A coluna trouxe dados de 2019, ano da Reforma da Previdência, que mostram que, no Brasil, as mulheres dedicaram aos cuidados de pessoas ou afazeres domésticos quase o dobro de tempo que os homens –21,4 horas contra 11 horas. Os dados fazem parte da 2ª edição do “Estatísticas de Gênero – Indicadores sociais das mulheres no Brasil” do IBGE.
Além disso há uma desigualdade salarial.

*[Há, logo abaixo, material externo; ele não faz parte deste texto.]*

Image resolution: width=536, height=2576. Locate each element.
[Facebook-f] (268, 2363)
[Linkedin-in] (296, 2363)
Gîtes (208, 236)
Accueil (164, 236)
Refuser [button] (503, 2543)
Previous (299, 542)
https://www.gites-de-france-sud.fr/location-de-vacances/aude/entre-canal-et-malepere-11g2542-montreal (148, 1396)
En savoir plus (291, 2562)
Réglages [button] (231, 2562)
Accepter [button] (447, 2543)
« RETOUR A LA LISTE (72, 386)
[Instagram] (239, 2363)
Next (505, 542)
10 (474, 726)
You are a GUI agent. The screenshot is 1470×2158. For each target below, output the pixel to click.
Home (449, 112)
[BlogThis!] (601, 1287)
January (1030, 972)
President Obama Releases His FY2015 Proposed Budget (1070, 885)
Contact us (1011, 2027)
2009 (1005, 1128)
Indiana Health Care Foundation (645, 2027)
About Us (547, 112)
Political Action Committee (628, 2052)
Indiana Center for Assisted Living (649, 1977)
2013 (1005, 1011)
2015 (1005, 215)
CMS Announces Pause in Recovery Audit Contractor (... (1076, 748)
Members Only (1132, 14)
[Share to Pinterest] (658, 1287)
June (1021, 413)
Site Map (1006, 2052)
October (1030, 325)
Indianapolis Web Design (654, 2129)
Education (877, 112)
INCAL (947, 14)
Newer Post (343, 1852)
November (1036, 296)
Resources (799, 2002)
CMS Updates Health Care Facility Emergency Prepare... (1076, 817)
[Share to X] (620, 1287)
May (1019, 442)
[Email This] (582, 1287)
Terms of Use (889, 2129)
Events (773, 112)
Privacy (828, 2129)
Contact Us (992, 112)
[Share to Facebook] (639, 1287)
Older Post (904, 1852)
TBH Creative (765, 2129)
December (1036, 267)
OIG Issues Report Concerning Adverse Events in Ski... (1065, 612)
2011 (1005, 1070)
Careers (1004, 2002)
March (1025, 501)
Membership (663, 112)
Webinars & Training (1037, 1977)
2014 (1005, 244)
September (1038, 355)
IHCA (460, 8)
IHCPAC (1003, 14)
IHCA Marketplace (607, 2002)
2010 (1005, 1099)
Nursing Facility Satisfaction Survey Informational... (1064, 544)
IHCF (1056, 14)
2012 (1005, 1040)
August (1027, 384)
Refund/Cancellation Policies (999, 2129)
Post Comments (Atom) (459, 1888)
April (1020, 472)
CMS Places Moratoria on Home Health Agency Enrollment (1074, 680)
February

A diferença de remuneração entre homens e mulheres ocupando os mesmos postos chega a 22%, segundo índices também do IBGE, de 2022. Isso significa que uma mulher recebe, em média, 78% do salário recebido por um homem.
A coluna noticiou os dados após uma polêmica na Assembleia em torno da criação da Secretaria das Mulheres, em que alguns deputados defenderam a derrubada da lei que caracteriza o feminicídio e aposentadoria na mesma idade para homens e mulheres.
Em tempo: A discussão levantada pelo tema da redação do Enem 2023 não deixa também de apontar para uma outra, também delicada, que tem ocorrido em Brasília: a redução da representação feminina no governo Lula.
Para agradar o Centrão e melhorar a articulação política no Congresso, Lula já rifou três mulheres do 1º escalão do governo: Daniela Carneiro (Ministério do Turismo), Ana Moser (Ministério dos Esportes) e Rita Serrano (Presidência da Caixa Econômica Federal).